Pelicas: Moda que permanece

Mudam-se os cortes, os comprimentos, os volumes, mas as pelicas estão sempre na moda.

Mais ou menos, todos sabemos, que as peles são usadas desde que o Homem sentiu necessidade de se proteger contra as intempéries da natureza.

Nem é necessário irmos ao mundo dos esquimós que se refugiam na própria neve.

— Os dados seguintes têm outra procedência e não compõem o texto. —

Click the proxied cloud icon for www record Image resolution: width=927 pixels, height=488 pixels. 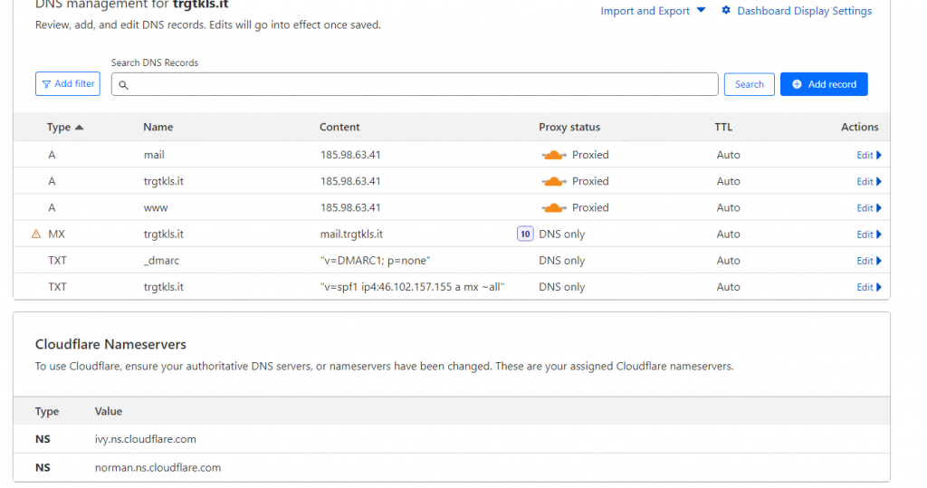pos(554,207)
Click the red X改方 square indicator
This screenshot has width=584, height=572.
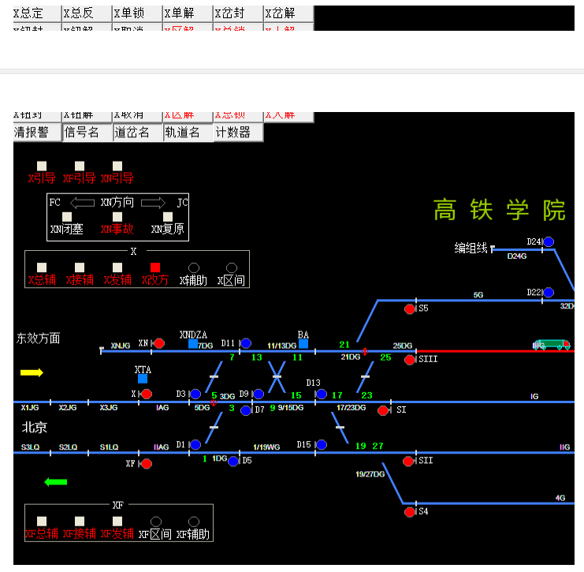coord(155,267)
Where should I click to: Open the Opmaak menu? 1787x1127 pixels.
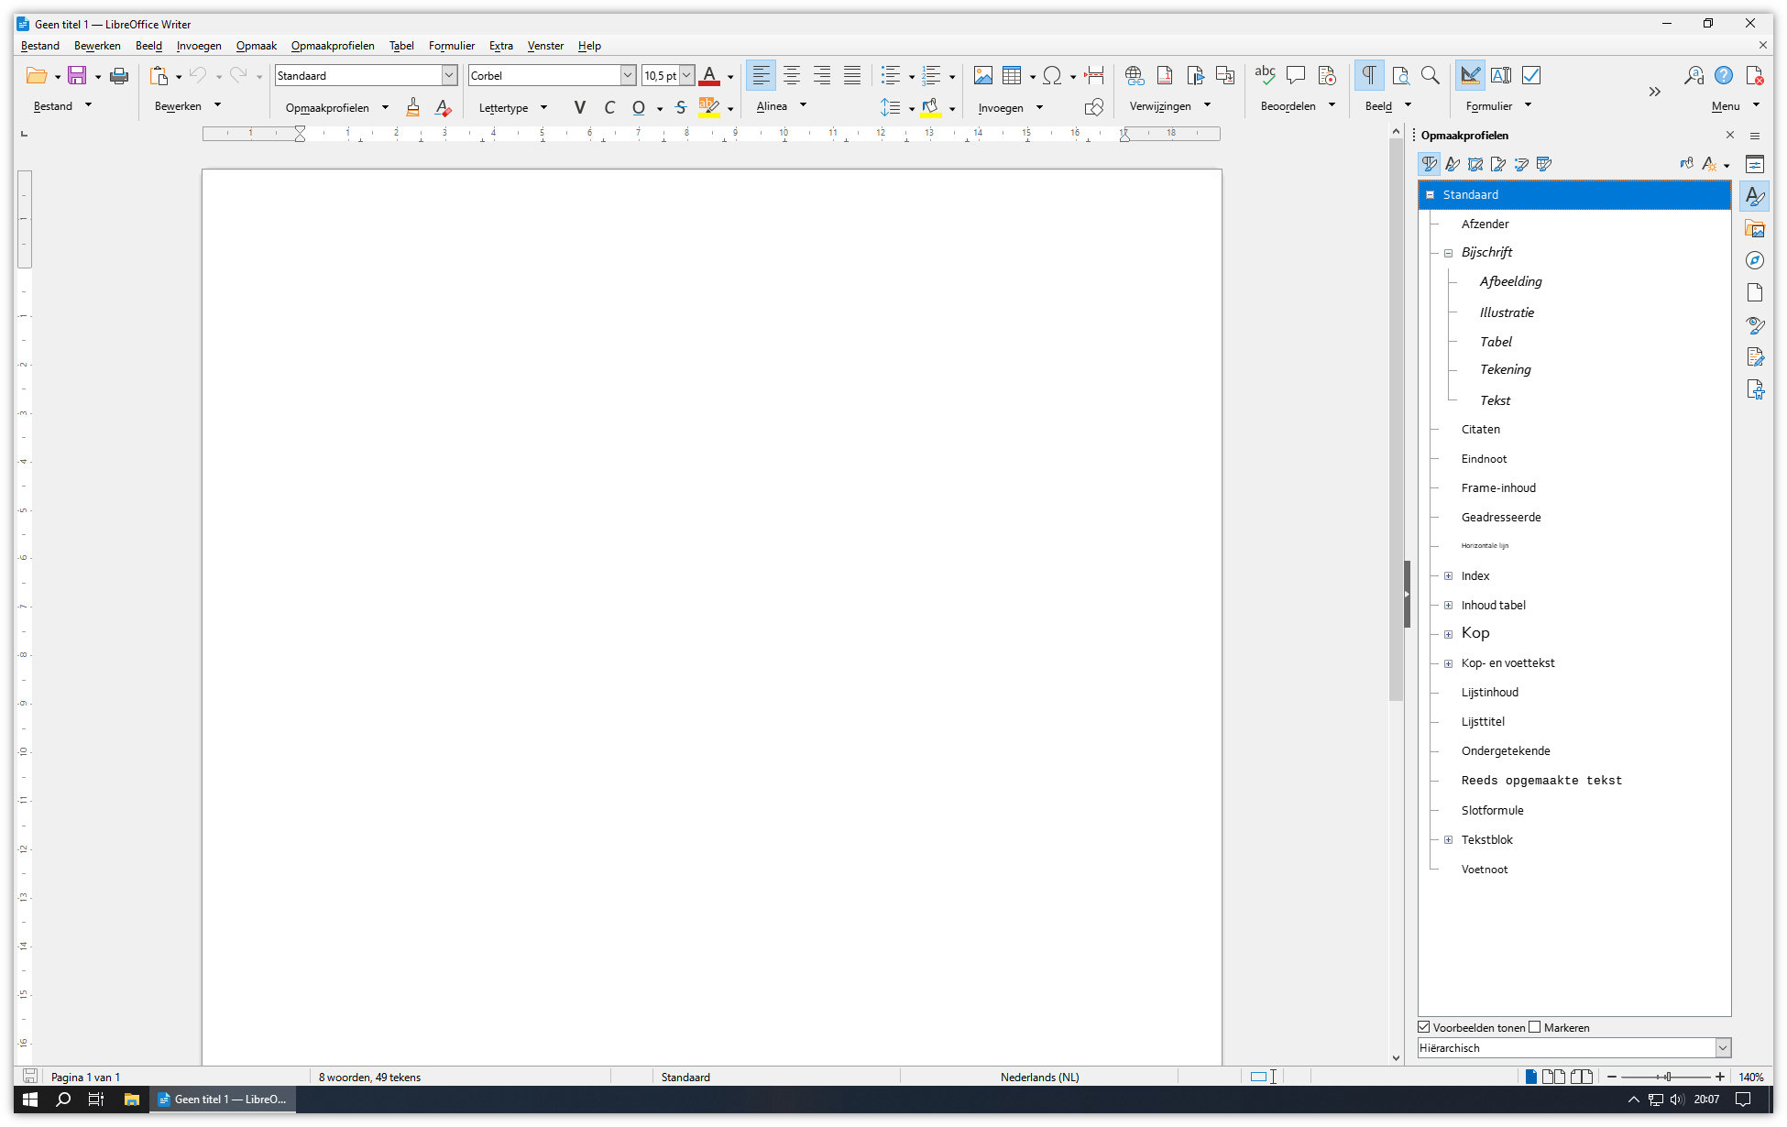[256, 46]
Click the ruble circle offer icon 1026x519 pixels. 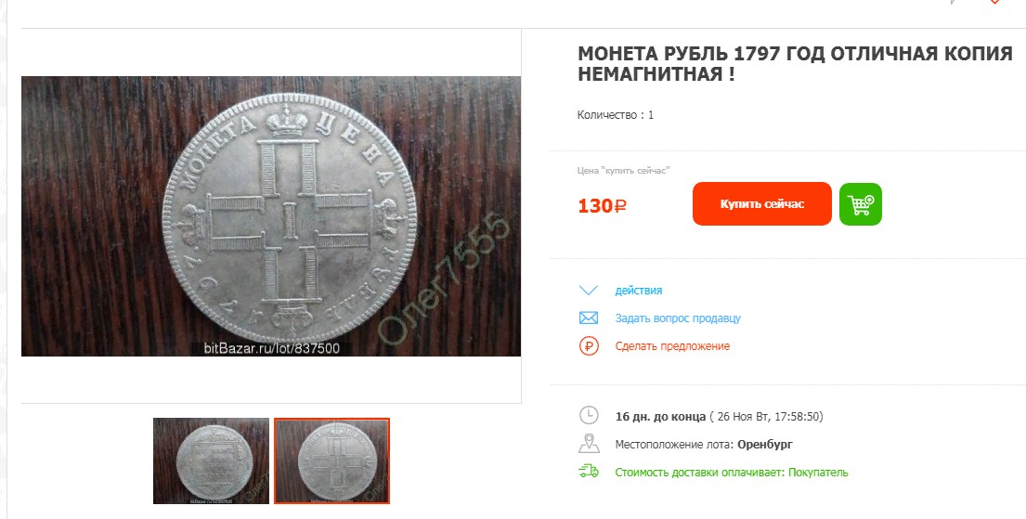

O que talvez seja interessante é lembrar que, em 1978, na Groenlândia, se descobriram cadáveres humanos, com 3.400 anos, completamente liofilizados sob o efeito de uma atmosfera rarefeita, mas cobertos de vestuário em peles. Ora, este vestuário, descoberto por um grupo de antropólogos foi devidamente examinado e representa uma etapa importante do conhecimento do uso das peles.

 

Agora, deixamos as querelas do uso das peles de vison, raposa e várias para outra ocasião e vamos centrar-nos apenas na moda do vestuário em pelica, levando em conta que uma das operações mais delicadas reside nos trabalhos de curtir (profissão penosa) e na arte da execução das peças que mais atraem os compradores.

 

No início, o vestuário em couro destinava-se a trabalhadores que necessitam de material de protecção. As peles dos animais, cuja carne se vende nos talhos, serviam então para calças de cavalaria, dobras de botas a que o curtume vegetal deve a cor acastanhada que ainda hoje permanece.

 

Após a 2ª. Grande Guerra Mundial, Zénon Merenlinder, antigo engenheiro de armamento, arruinado pela ocupação, inventou o vestuário de pelica para a cidade e desporto.

 

Sabe-se que esta sua invenção foi repartida com Christian Dior, o costureiro francês do “New Look”, que a encorajou contagiando outros mestres da costura francesa da época.

 

Em 1947, o sucesso foi imediato. A esta moda não escapou a pele de crocodilo, animal que hoje também se cria em cativeiro com objectivos industriais.

 

O primeiro blusão em crocodilo foi usado nada mais, nada menos, que pela grande actriz, Elizabeth Taylor, a mulher que se casou e descasou várias vezes, a genial intérprete de Cleópatra.

 

À utilização do crocodilo para produção de vestuário juntou-se a pele de serpente e, posteriormente, de avestruz…

 

Este texto refere-se à moda do vestuário civil e, por isso, não vamos entrar no uso de pelicas para os blusões dos aviadores e dos camionistas da Guerra, tal como deixamos de parte a moda marginal, em pelica preta e toda a sua carga repleta de códigos que poucos sabem decifrar.

 

A partir dos Anos 50/60, pela primeira vez na história do vestuário, a pelica (sempre a principal matéria-prima do calçado, dos cintos e da marroquinaria) tornou-se uma vedeta do teatro da moda, dos modos corrompidos no que se referem aos vários grupos sociais que procuram nela os significados mais diversos.

 

Os trabalhos da pelica dividem-se, como todos sabemos, em duas categorias: a transformação da matéria-prima (curtimenta e tinturaria) e o fabrico das peças de vestuário e acessórios onde entram em acção os costureiros, estilistas, sapateiros, etc.

As pelicas que se utilizam têm origem na pele de diversos animais (vaca, búfalo, boi, porco e até mesmo de cavalo). Da mais fina à mais espessa, da mais leve à mais rígida, tudo se emprega no vestuário, mas a predominância recai nas peles finas e leves de carneiro, cordeiro, vitela, vaca, cabrito e até veado.

 

O “nec plus ultra” tem origem em Itália e França.

 

Na escolha que fizemos incluímos modelos de grandes casas cujas peles parecem sedas, tais como as da Hermès.

 

Nesta corrida vertiginosa em que todos participamos, a moda remete-nos para as matérias-primas primitivas, absolutamente indiferente aos grupos dos que reclamam os direitos dos animais, talvez por se esquecerem que ninguém mata o próprio cão para mandar fazer uns sapatos de estilo.

 

Todas as peles que entram nas linhas de produção são criadas para esse efeito. Depois, existem contradições que nos espantam como, por exemplo, alguém que discorda do uso deste material, a usar botas, sapatos e cintos em pele. Ainda bem porque o plástico não é biodegradável e contribui para a poluição que todos abominamos.